─── RECORD LIST
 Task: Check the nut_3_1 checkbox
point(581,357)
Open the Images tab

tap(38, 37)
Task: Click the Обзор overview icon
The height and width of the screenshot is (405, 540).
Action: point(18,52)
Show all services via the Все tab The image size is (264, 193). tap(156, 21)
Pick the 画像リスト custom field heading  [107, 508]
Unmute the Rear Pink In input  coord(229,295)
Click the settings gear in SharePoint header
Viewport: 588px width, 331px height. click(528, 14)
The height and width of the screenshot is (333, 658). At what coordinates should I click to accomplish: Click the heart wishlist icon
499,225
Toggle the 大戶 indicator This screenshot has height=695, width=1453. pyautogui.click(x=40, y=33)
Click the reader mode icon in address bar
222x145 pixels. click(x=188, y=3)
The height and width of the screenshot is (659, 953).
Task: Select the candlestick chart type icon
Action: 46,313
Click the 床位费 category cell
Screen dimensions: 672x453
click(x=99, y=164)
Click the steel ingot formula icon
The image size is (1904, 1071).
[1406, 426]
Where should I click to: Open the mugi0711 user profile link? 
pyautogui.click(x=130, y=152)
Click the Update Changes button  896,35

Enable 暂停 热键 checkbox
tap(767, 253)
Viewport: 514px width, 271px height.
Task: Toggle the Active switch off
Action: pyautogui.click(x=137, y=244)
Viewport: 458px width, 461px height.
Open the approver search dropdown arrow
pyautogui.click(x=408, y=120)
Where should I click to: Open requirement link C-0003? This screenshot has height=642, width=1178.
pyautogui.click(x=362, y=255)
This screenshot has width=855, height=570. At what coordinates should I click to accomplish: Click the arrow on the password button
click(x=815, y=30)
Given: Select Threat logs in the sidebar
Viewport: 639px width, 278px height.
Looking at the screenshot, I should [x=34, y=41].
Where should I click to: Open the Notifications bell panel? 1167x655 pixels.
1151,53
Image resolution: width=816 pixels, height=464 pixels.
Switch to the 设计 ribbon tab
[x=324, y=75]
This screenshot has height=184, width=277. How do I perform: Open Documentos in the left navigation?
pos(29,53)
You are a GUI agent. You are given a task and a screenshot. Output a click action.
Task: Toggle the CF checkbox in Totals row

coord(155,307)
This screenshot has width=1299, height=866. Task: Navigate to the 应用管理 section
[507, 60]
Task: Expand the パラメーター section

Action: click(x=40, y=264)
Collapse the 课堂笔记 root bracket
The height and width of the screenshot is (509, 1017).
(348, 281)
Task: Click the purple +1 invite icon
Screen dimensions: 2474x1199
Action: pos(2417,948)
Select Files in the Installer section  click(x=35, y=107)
──────
* [WRITTEN INSTRUCTION]:
Put everything from the line containing "Given: Select Threat logs in the sidebar" down to the end of the rows into a Markdown table with the columns Number and Line. Leave out blank lines.

* [ANSWER TO THE PROBLEM]:
| Number | Line |
|---|---|
| 1 | Given: Select Threat logs in the sidebar |
| 2 | Viewport: 639px width, 278px height. |
| 3 | Looking at the screenshot, I should [x=34, y=41]. |
| 4 | Where should I click to: Open the Notifications bell panel? 1167x655 pixels. |
| 5 | 1151,53 |
| 6 | Image resolution: width=816 pixels, height=464 pixels. |
| 7 | Switch to the 设计 ribbon tab |
| 8 | [x=324, y=75] |
| 9 | This screenshot has height=184, width=277. How do I perform: Open Documentos in the left navigation? |
| 10 | pos(29,53) |
| 11 | You are a GUI agent. You are given a task and a screenshot. Output a click action. |
| 12 | Task: Toggle the CF checkbox in Totals row |
| 13 | coord(155,307) |
| 14 | This screenshot has width=1299, height=866. Task: Navigate to the 应用管理 section |
| 15 | [507, 60] |
| 16 | Task: Expand the パラメーター section |
| 17 | Action: click(x=40, y=264) |
| 18 | Collapse the 课堂笔记 root bracket |
| 19 | The height and width of the screenshot is (509, 1017). |
| 20 | (348, 281) |
| 21 | Task: Click the purple +1 invite icon |
| 22 | Screen dimensions: 2474x1199 |
| 23 | Action: pos(2417,948) |
| 24 | Select Files in the Installer section  click(x=35, y=107) |